WASHINGTON — Sen. Susan Collins, one of a handful of GOP senators working to garner support in her party for a bill to codify gay marriage, said the Democrats’ surprise embrace of a tax and climate change bill made her job much harder.
“I just think the timing could not have been worse and it came totally out of the blue,” the Maine senator told HuffPost Thursday about Senate Democrats’ unveiling of their bill to raise taxes on some companies, boost IRS enforcement and spend the resulting money to fund anti-climate change efforts.
The news that West Virginia Democrat Joe Manchin and Senate Majority Leader Chuck Schumer (N.Y.) had arrived at an agreement broke like a thunderclap over official Washington early Wednesday night. The bill still faces hurdles, including ensuring all Senate Democrats are on board and will be available to vote on it when it comes to the floor. But if Democrats pull it off, it could be a big political victory for the party and the White House.
Still, Collins warned that the manner in which that victory was secured, where it appeared Democrats kept Manchin and Schumer’s negotiations under wraps until a separate bipartisan computer chip production incentive bill was passed by the Senate, hurt the effort to gather support among Republicans to bring the gay marriage bill to the floor.
“After we just had worked together successfully on gun safety legislation, on the CHIPs bill, it was a very unfortunate move that destroys the many bipartisan efforts that are under way,” she said.
The bill to codify gay marriage, which would also formally repeal a 1996 law overturned by the U.S Supreme Court in the Obergefell decision, passed the House of Representatives with the support of 47 Republicans on July 19.
“I just think the timing could not have been worse and it came totally out of the blue.”
While Republicans had been expected to filibuster the bill in the Senate, the support of four GOP senators — Collins, Ohio’s Rob Portman, Alaska’s Lisa Murkowski and North Carolina’s Thom Tillis — raised the prospect 10 Republicans might be able to be brought along. That, along with all 50 Democratic votes, would break a filibuster and allow the bill to be passed and sent to President Joe Biden for his signature.
But with time dwindling for the Senate before they leave for the August recess and a new, concerted lobbying effort by conservative organizations, any Senate consideration looks likely to be pushed into the fall campaign season at best.
Asked if she thought the bill would have to wait now until the fall, Collins said, “I don’t know and I’m going to continue to work for support for the bill.”
Among the conservative groups pushing Senate Republicans to oppose the bill are the Heritage Foundation and the Family Research Center, which have focused on arguments the bill would undermine religious freedom and result in the legalization of things like polygamy and child marriages.
Same-sex marriage supporters say those concerns are bogus.
“The idea that somehow this tramples on religious liberties is fundamentally false because it’s not actually changing the status quo,” said Sarah Warbelow, legal director for the Human Rights Campaign.

| DATA FOR REVIEW |

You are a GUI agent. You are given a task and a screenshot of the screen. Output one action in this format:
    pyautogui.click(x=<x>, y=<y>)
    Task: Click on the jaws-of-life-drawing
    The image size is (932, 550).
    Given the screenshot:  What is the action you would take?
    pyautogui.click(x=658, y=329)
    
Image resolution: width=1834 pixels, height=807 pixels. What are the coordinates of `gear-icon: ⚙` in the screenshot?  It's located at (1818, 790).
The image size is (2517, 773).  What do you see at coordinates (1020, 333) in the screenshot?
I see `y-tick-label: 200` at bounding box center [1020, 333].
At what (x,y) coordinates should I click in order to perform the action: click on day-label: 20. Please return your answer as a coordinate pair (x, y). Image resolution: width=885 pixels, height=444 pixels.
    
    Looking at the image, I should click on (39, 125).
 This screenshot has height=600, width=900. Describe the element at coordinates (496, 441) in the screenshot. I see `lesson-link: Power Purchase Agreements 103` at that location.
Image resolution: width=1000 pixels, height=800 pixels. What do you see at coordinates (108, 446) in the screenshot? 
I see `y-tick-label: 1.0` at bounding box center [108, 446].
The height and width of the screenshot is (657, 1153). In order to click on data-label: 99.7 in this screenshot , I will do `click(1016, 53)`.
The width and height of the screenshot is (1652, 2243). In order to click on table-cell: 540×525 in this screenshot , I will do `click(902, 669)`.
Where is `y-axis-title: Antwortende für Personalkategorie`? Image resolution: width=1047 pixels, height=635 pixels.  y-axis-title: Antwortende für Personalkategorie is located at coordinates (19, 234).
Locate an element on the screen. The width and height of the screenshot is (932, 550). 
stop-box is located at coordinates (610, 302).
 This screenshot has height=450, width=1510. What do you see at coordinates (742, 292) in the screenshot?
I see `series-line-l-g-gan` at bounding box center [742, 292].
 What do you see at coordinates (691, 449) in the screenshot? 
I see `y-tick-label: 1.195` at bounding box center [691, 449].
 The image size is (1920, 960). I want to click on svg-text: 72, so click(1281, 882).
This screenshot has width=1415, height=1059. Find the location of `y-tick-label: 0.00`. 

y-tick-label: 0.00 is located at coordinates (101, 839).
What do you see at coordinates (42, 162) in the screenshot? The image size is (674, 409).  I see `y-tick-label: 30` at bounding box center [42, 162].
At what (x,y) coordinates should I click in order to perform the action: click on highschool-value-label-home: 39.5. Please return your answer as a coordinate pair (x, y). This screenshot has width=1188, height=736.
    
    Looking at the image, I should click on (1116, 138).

| TASKS TO COMPLETE |
a) In the article about Sen. Susan Collins and the gay marriage bill, how many House Republicans voted for the bill?
b) From the article about Sen. Susan Collins and the gay marriage bill, quote the text from "The bill to codify" to "for his signature.".
Nothing in the records is needed here.

| RESULTS |
a) 47 Republicans.

b)
The bill to codify gay marriage, which would also formally repeal a 1996 law overturned by the U.S Supreme Court in the Obergefell decision, passed the House of Representatives with the support of 47 Republicans on July 19.
“I just think the timing could not have been worse and it came totally out of the blue.”
While Republicans had been expected to filibuster the bill in the Senate, the support of four GOP senators — Collins, Ohio’s Rob Portman, Alaska’s Lisa Murkowski and North Carolina’s Thom Tillis — raised the prospect 10 Republicans might be able to be brought along. That, along with all 50 Democratic votes, would break a filibuster and allow the bill to be passed and sent to President Joe Biden for his signature.